Points 2) and 3) intend to produce shorter solutions focusing on stuff easily detected by a player. Results are pretty good with the noticeable exception of Golden Nugget and Silver Plate. Without Exocet and with the reduced lot of AC2, these two puzzles could not be solved without use of Allan Barker model.

Including Exocets, all the puzzles where solved without use of Allan Barker model, most often with a remarkable collapse in runtime and print size.(divided by 5 on both parameters for Golden Nugget).

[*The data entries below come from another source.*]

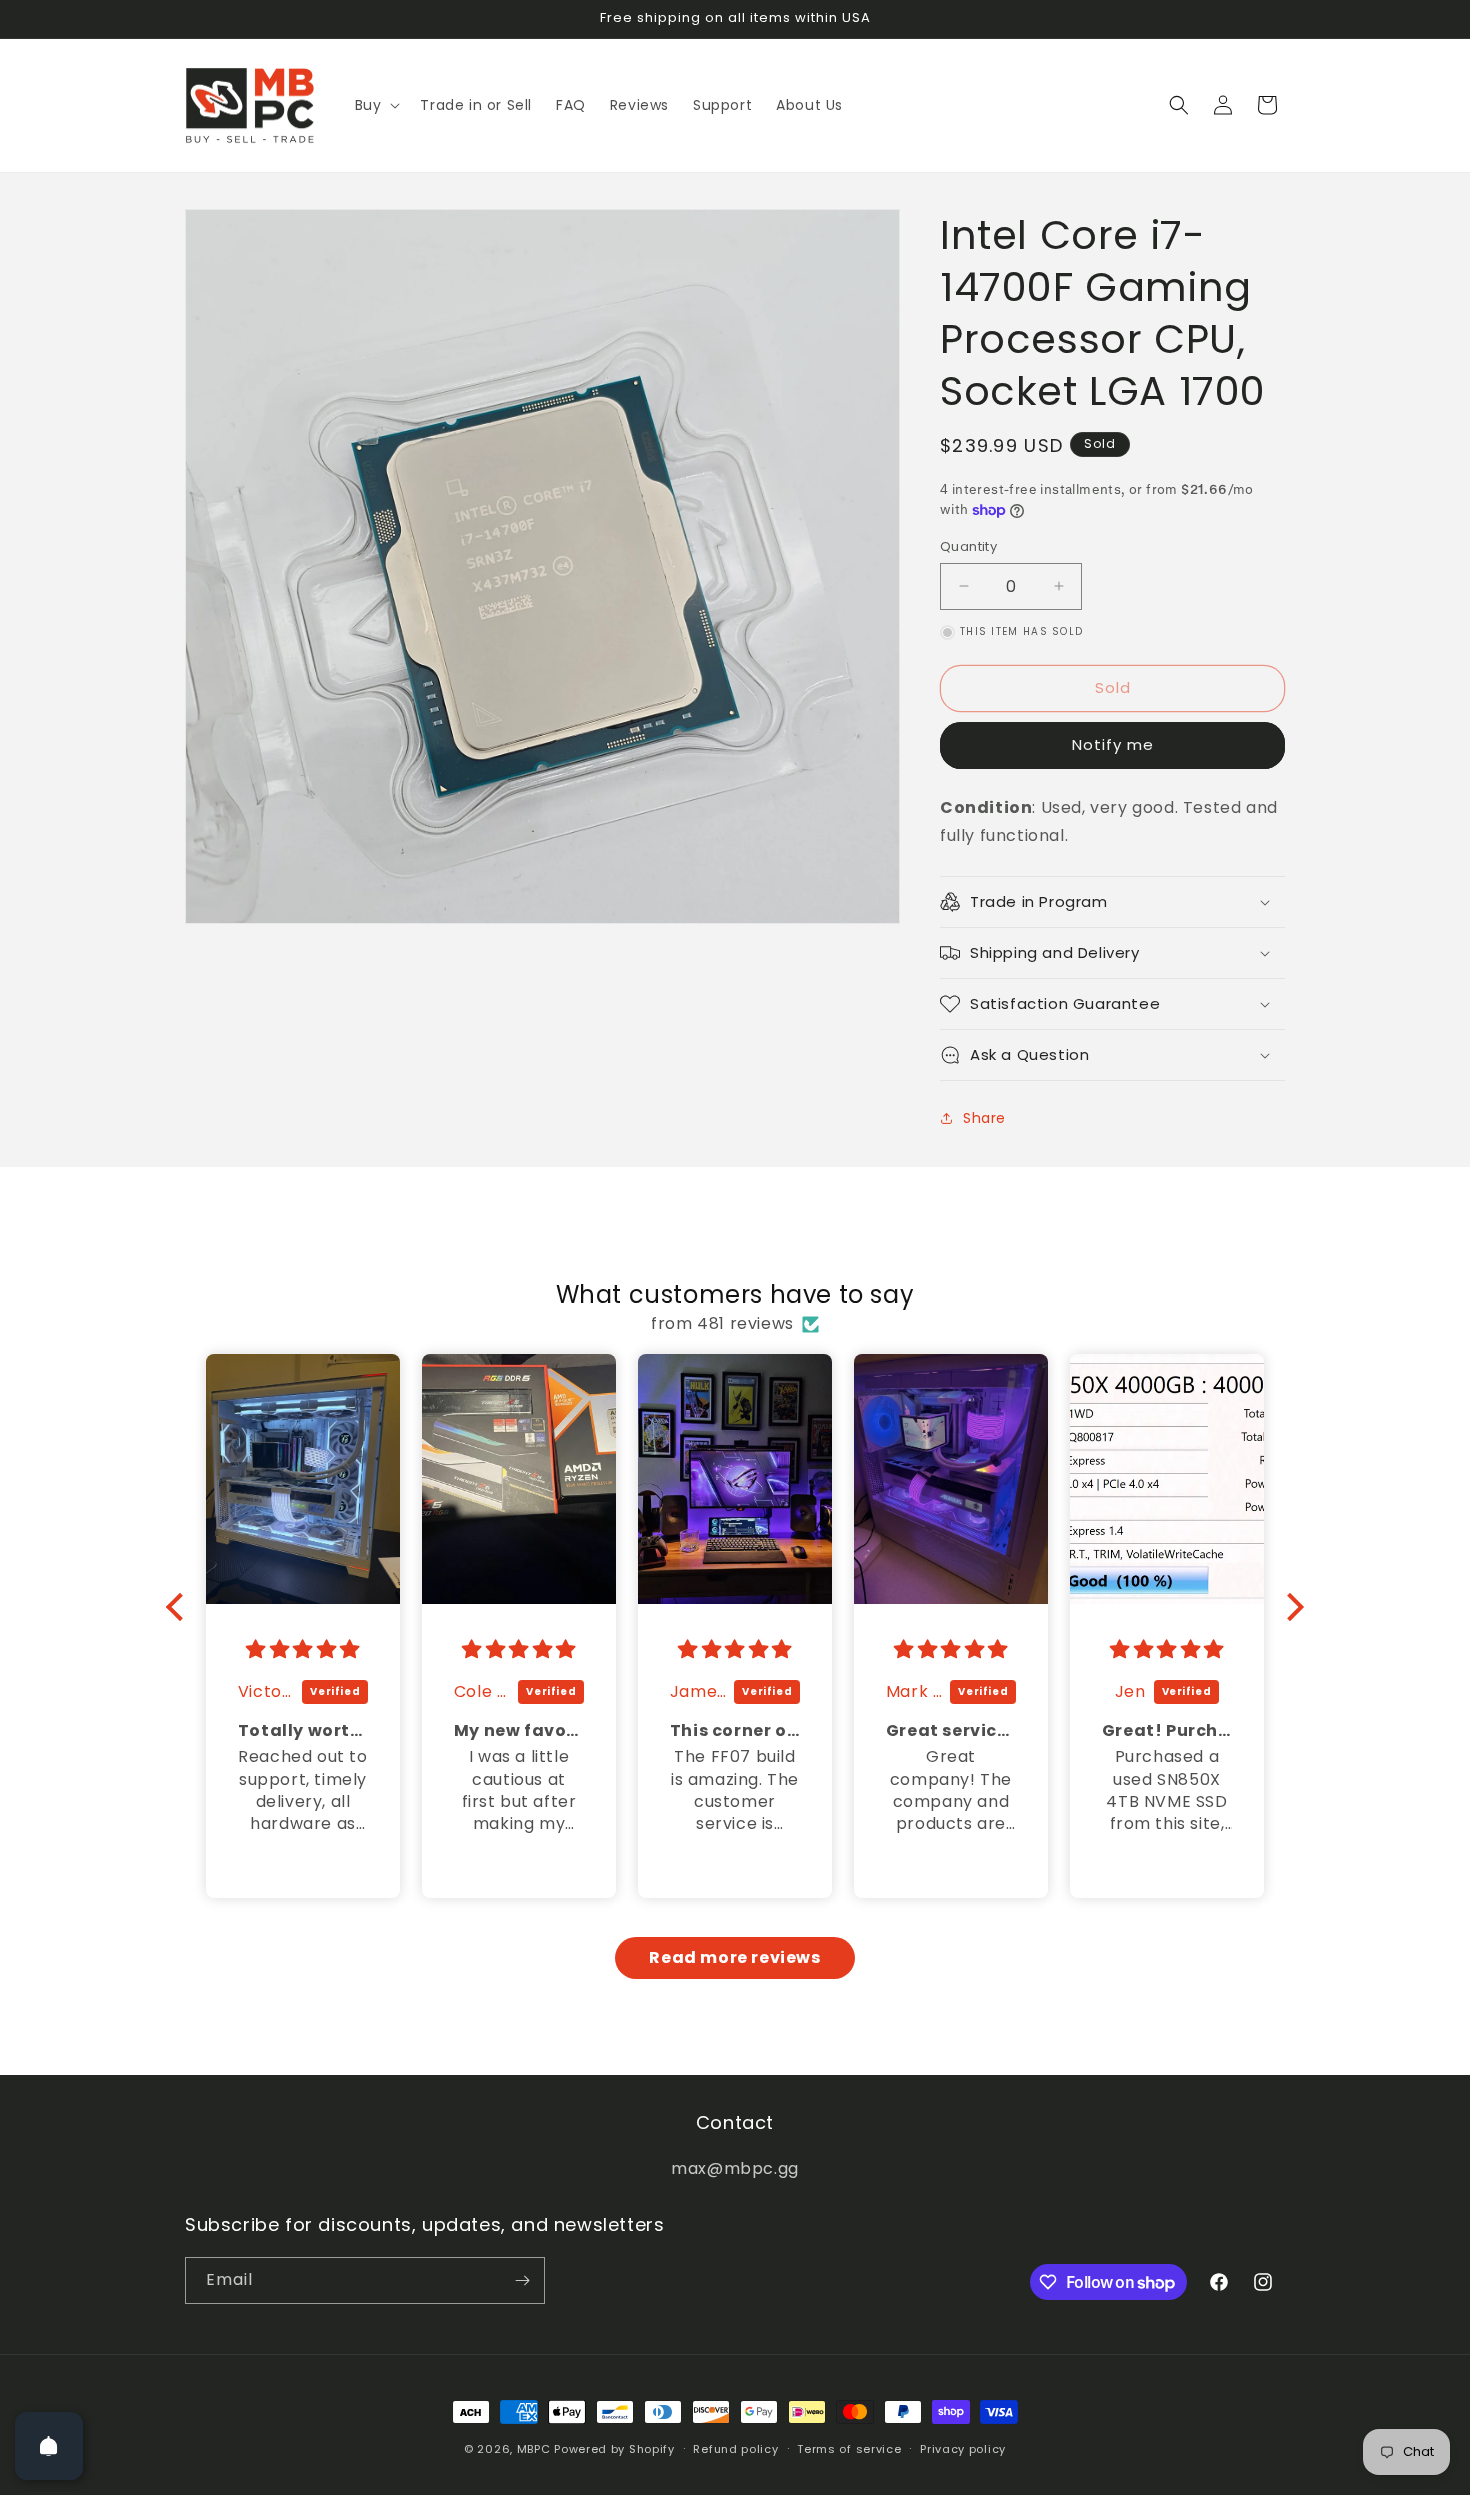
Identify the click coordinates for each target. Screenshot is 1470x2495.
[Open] (49, 2446)
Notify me (1113, 744)
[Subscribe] (522, 2280)
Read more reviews (734, 1957)
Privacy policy (963, 2449)
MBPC (534, 2449)
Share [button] (984, 1118)
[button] (376, 105)
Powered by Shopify (614, 2449)
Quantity (968, 546)
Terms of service (849, 2449)
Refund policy (735, 2449)
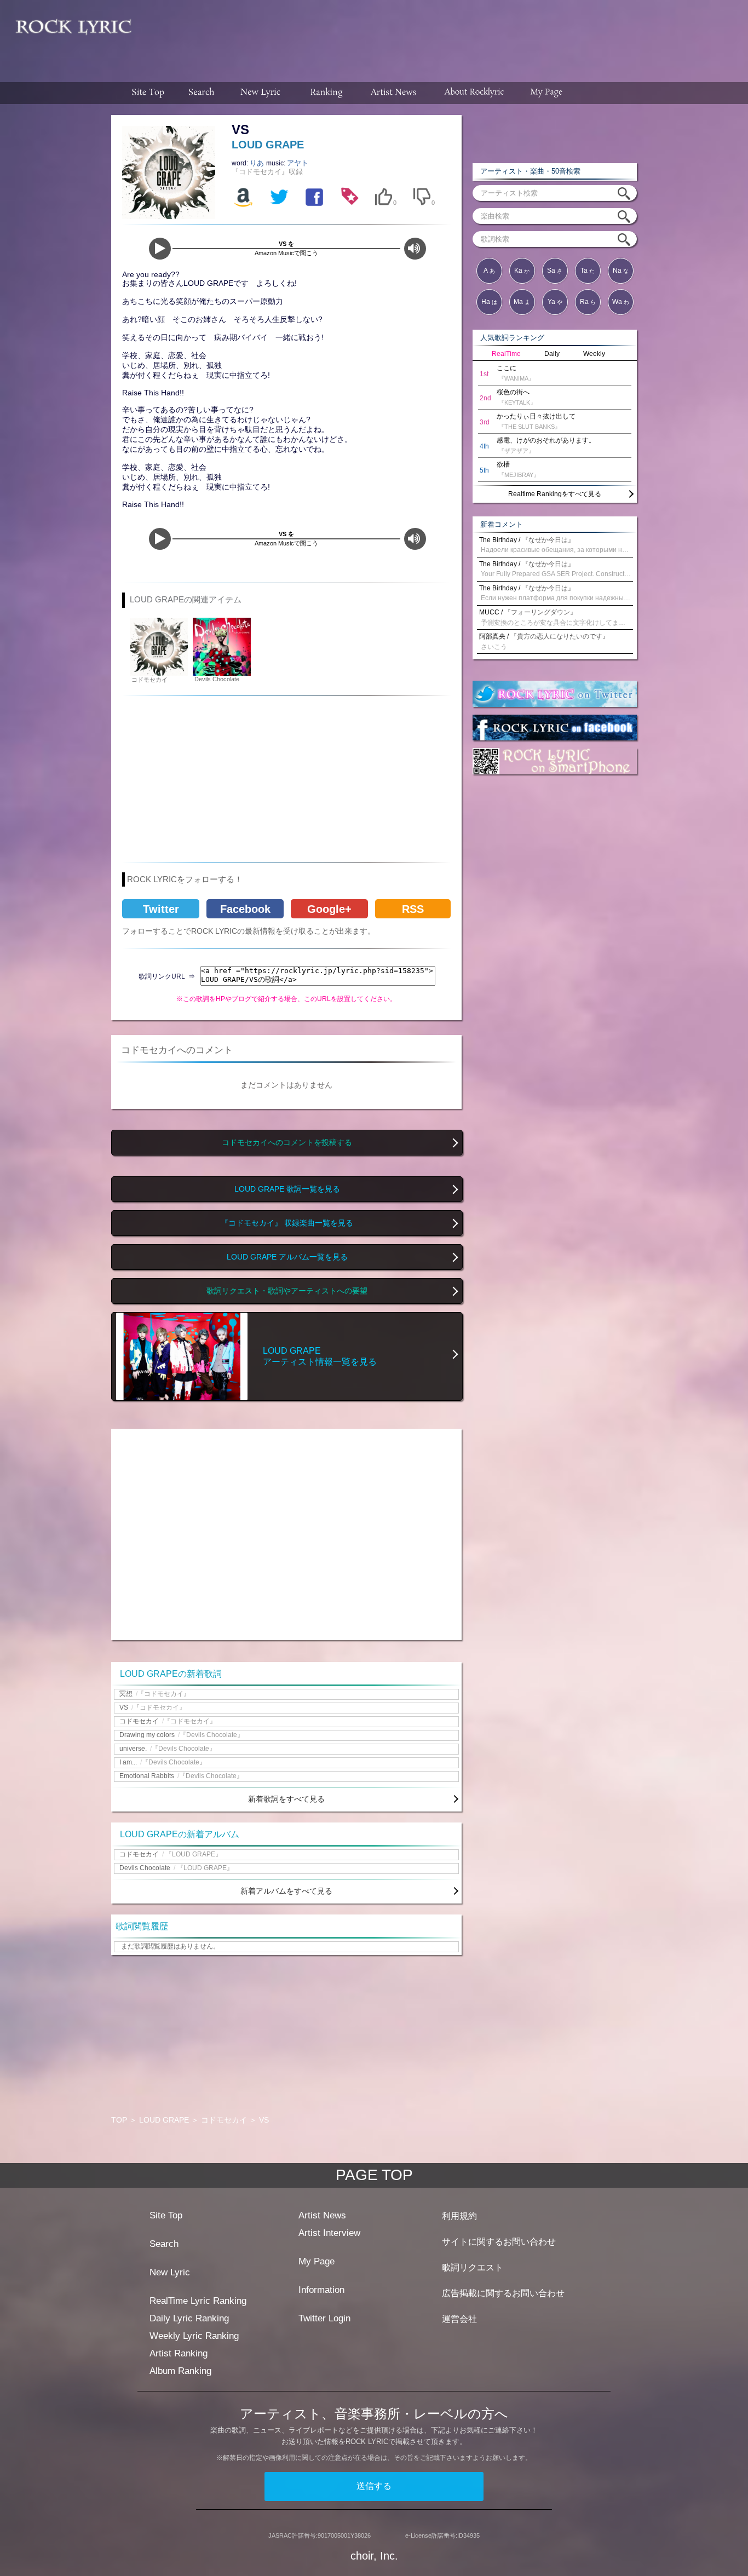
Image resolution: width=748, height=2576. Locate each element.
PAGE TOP (374, 2174)
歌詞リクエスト (472, 2267)
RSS (413, 909)
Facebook (245, 909)
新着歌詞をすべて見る (286, 1799)
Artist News (322, 2215)
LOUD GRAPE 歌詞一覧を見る (287, 1189)
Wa (620, 302)
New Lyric (169, 2272)
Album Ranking (180, 2371)
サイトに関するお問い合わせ (499, 2241)
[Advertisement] (444, 35)
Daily (552, 354)
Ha (489, 302)
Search (164, 2244)
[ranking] (326, 93)
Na (621, 270)
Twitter (161, 909)
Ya (555, 302)
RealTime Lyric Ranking (197, 2301)
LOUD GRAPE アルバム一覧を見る (287, 1257)
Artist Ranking (178, 2353)
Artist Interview (329, 2233)
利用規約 (459, 2216)
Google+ (329, 909)
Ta (587, 270)
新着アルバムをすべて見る (286, 1891)
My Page (316, 2261)
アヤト (297, 163)
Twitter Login (324, 2318)
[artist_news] (394, 93)
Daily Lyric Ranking (189, 2318)
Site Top (165, 2215)
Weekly (594, 354)
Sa (554, 270)
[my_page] (547, 93)
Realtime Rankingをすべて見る (554, 494)
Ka (522, 270)
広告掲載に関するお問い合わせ (503, 2293)
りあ (258, 163)
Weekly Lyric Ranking (194, 2336)
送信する (374, 2486)
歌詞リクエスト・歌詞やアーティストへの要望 (286, 1291)
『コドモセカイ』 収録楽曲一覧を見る (287, 1223)
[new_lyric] (260, 93)
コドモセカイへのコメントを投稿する (287, 1142)
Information (321, 2290)
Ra (588, 302)
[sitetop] (147, 93)
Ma (522, 302)
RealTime (506, 354)
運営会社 (459, 2319)
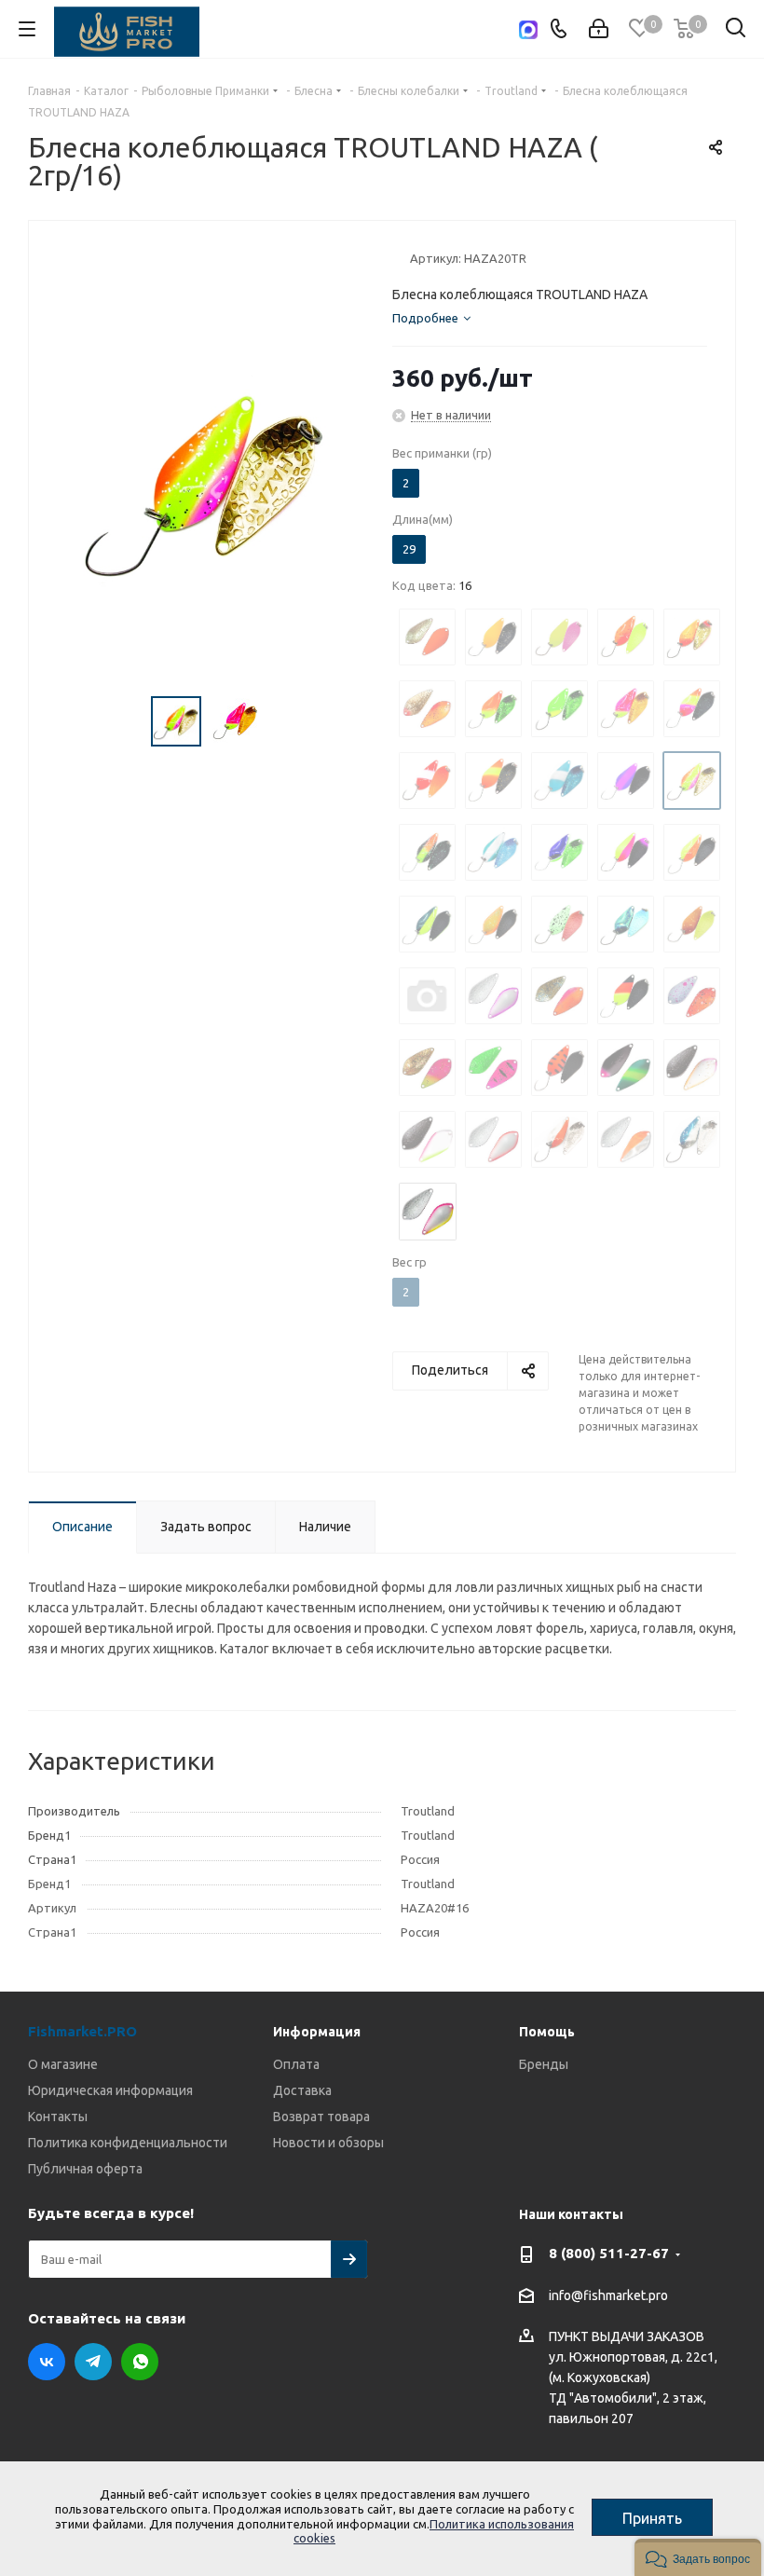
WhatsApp (139, 2361)
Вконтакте (46, 2361)
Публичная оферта (85, 2168)
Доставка (302, 2090)
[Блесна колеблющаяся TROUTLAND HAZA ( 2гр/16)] (205, 480)
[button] (697, 2557)
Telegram (93, 2361)
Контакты (58, 2116)
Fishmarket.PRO (82, 2031)
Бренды (543, 2064)
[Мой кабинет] (598, 28)
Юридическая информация (110, 2090)
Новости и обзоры (328, 2142)
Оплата (296, 2064)
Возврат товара (321, 2116)
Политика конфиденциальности (127, 2142)
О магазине (63, 2064)
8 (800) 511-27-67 (609, 2253)
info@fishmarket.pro (608, 2295)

The scan for bi bi patterns remains for the time being an exhaustive scan. Focusing on specific patterns will come later;

UR patterns handling is still far from what “ttt” and others are doing, Only simplest cases are coded;

Limiting the number of AC included in the process forced a complete revision of virus pattern chains handling. SK loop is now searched at level 4 of the process prior to tagging, in a direct processing of Virus pattern chains. Also, in the tagging process, all consequences of virus pattern chains are analyzed (formerly, there was some redundancy with the tagging process done out of all AC2 ). The virus pattern chaining is now a key process.

Vicinity analysis has been as well completely reshaped and extended to Exocet patterns scenario analysis.

Regarding Exocets patterns (at least for the forms already integrated in the process), The split of each super candidate in 2 scenario is now fully operational and again, the maximum has been done to improve the vicinity analysis.


Are missing now the last findings in the linked threads as:

1)Platinum Blonde Exocet specific pattern ,
2)Mini Row pattern found by ronk and Allan Barker,
3)And somehow some new ideas to extract from Ronk and Allan rank 0 SLGs offering a huge number of eliminations.

In that last case, may be the best way is to stick to Allan Barker model, That model is for the time being a kind of escape lane in my solver, mainly because the mix of both logics is not very easy. I will nevertheless study whether there is an equivalent process closer to the main logic in the tagging process;


Another problem to face is handling of huge lots of “hardest” puzzles.
I run thousands of puzzles mainly produced by coloin, but not only, to evaluate the difficulty as seen by the solver.

For the time being, I sort the results using the bloc-notes, which is not performing very well. I must organize the process to have a sorting capability if I want to be in a position to analyze a significant database.